I have neither, but I think both of them are alright. If I had to choose between the two, I guess I'd pick Stitches, mostly because I prefer lazy villagers.


----------



## Touko (Aug 6, 2013)

Marshal. He's just cute and I like smug villagers :3 Lazy, just a lil bit.
Stitches was never my favorite, never even occurred in my mind.


----------



## Stitched (Aug 6, 2013)

I have Stitches and I adoreeee him.


----------



## IceSpear (Aug 6, 2013)

I had them both and I must say Stitches the reason being is his *kiddie* attitude... IT'S JUST SO CUTE!


----------



## ChaosKitten (Aug 6, 2013)

I've never been a fan of Stitches. I just don't like the idea of a stuffed bear walking around my town, it's kinda creepy. I like Marshal, but I don't like him enough to care if he's in my town or not. If I ever get him in my 2nd town and I have Shep or Ed's pic, I may swap them. But if not, it's no big deal!.


----------



## vriska (Aug 6, 2013)

I have Marshal in my town and I've had Stitches in my Wild World town and personally I love Marshal! He's such a romantic and he's really adorable uwu


----------



## Napoleonic (Aug 6, 2013)

Both are adorable lil' critters to me.  End o' story.


----------



## Corduroy (Aug 6, 2013)

i like stitches better - i personally find his design and appearance is more unique.


----------



## lena (Aug 6, 2013)

I have both of them in my town!:3 and i love them both! I like Stitches' colorful little patches and his kiddie house. The lazy personality is cute too! I once overheard his conversation with another villager and apparently Stitches drinks 2 liters of coffee in order to look more like an adult! (he complains of getting insomnia everyday XD)
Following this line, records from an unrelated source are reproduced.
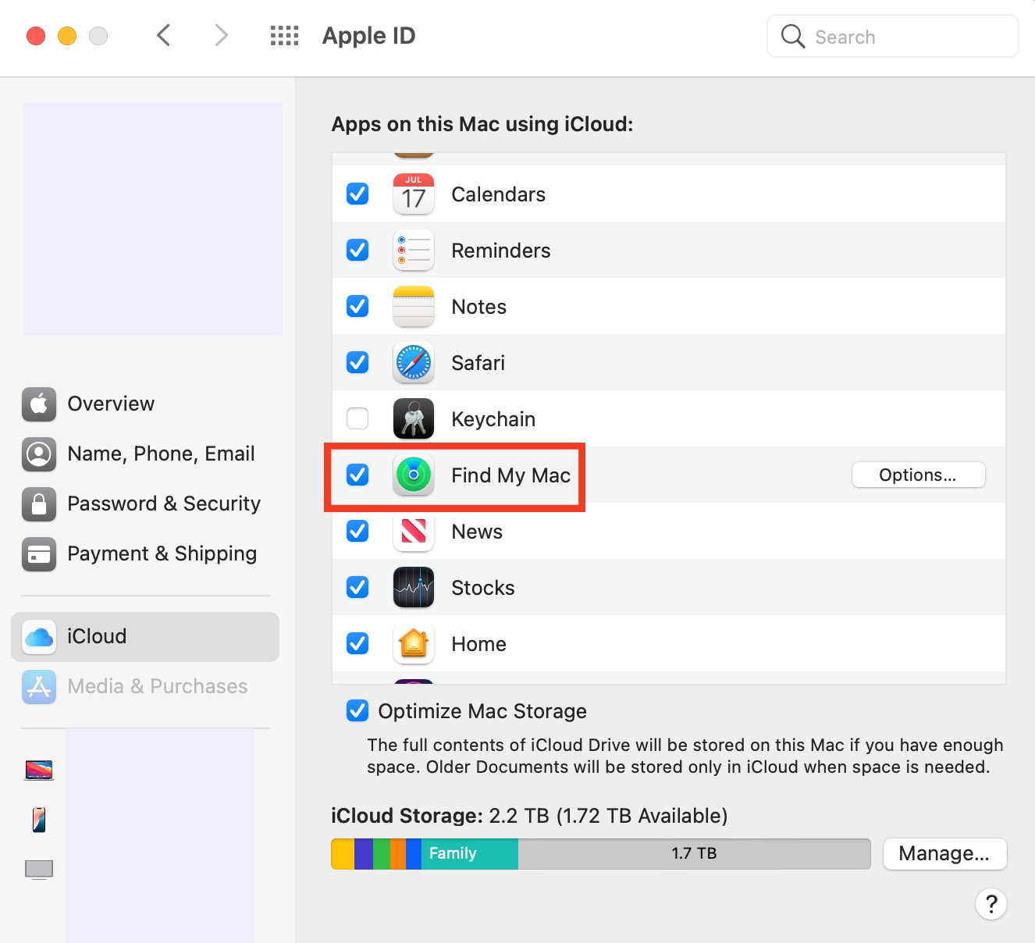Select the Find My Mac icon
The width and height of the screenshot is (1035, 943).
point(413,475)
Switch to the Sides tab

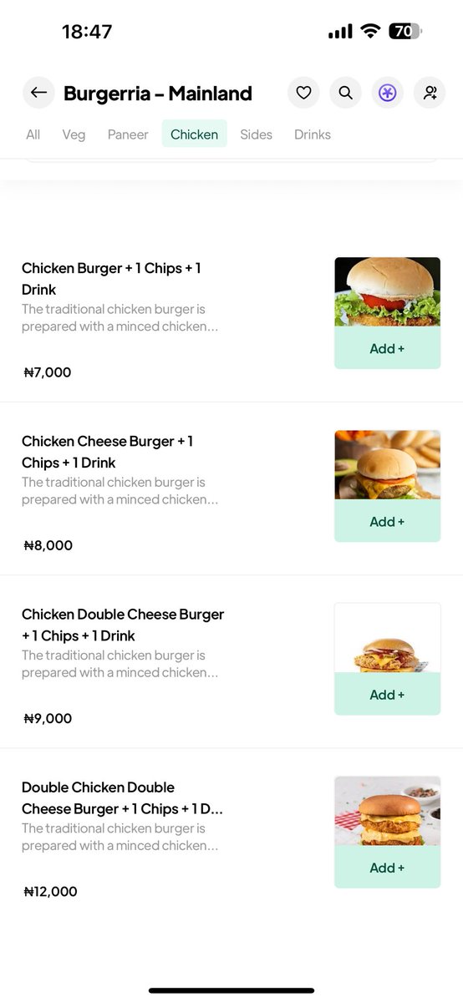[x=256, y=134]
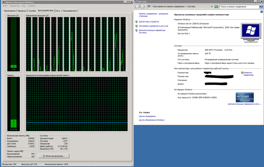Open the Вид menu in Task Manager

(x=24, y=6)
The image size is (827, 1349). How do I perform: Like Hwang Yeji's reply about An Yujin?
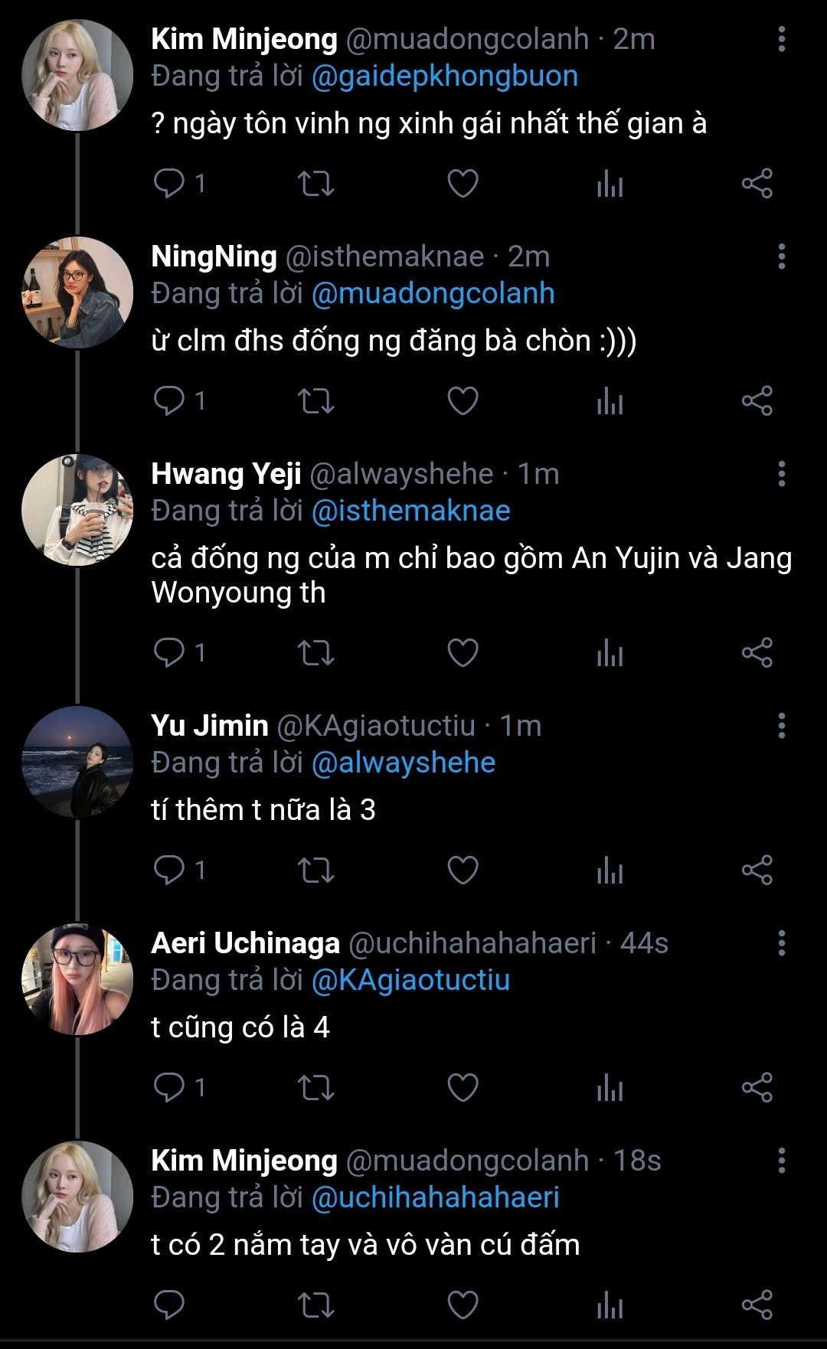(463, 652)
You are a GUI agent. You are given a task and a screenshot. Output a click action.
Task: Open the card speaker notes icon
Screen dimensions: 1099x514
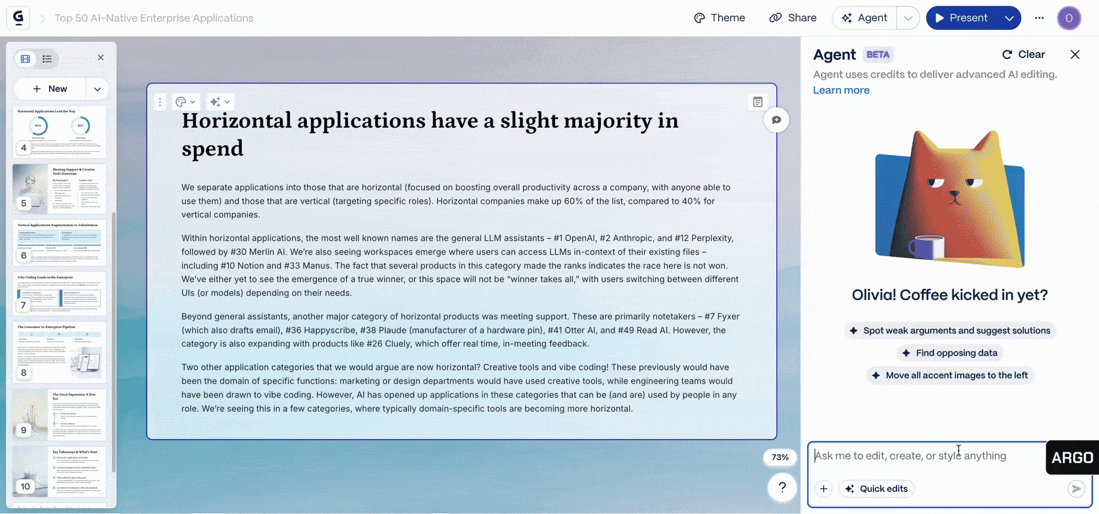click(x=758, y=102)
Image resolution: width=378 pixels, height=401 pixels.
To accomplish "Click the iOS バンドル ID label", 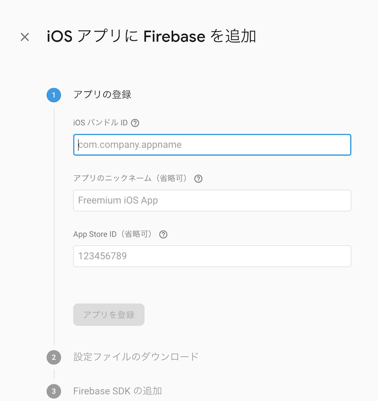I will pos(100,123).
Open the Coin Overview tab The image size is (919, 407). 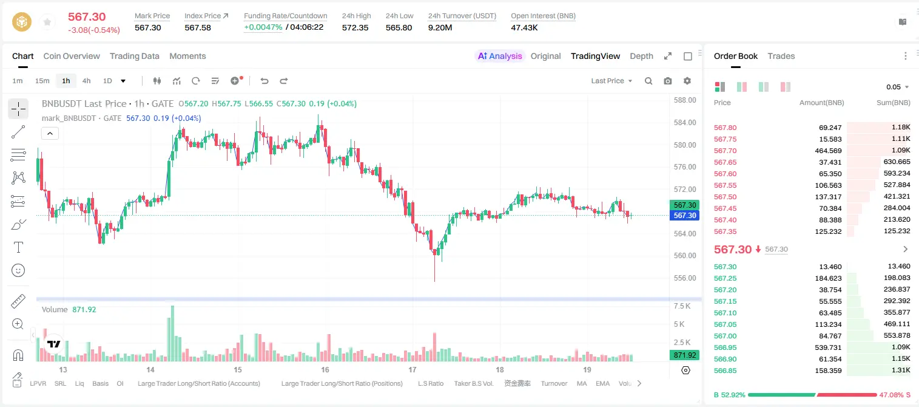(72, 56)
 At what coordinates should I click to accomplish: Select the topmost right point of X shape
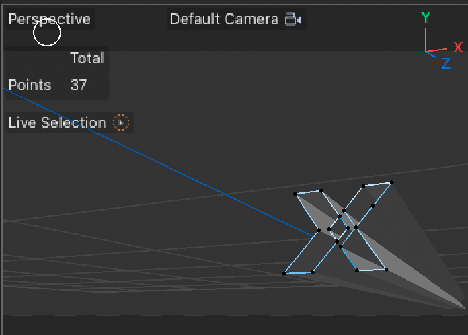[x=391, y=182]
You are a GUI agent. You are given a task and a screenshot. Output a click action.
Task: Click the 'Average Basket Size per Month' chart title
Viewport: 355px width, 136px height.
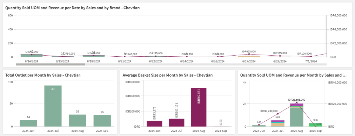point(168,75)
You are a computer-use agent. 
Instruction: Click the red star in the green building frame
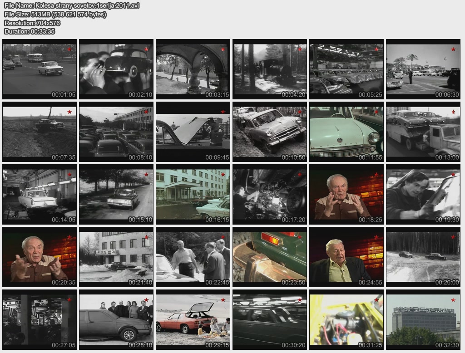pos(223,174)
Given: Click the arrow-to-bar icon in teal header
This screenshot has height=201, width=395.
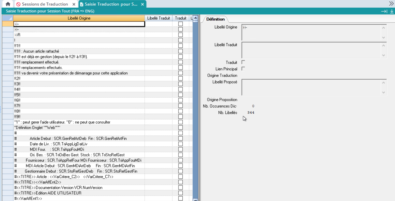Looking at the screenshot, I should 384,11.
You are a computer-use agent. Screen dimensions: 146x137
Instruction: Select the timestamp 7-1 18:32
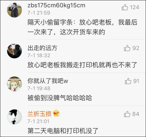pos(39,55)
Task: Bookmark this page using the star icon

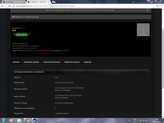Action: [x=157, y=6]

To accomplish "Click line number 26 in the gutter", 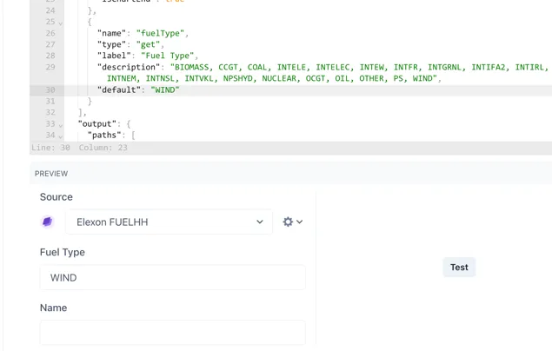I will coord(50,34).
Marshal is also adorable! He has a cute face but acts very mature, having a smug personality. I find this very cute~ and squirrels have such fluffy tails!!


----------



## Wondrous (Aug 6, 2013)

Both are dream villagers of mine, however I was lucky enough to have Stitches in my first 5. He was the first neighbor I met in my town, actually. (Lol this all happened tonight)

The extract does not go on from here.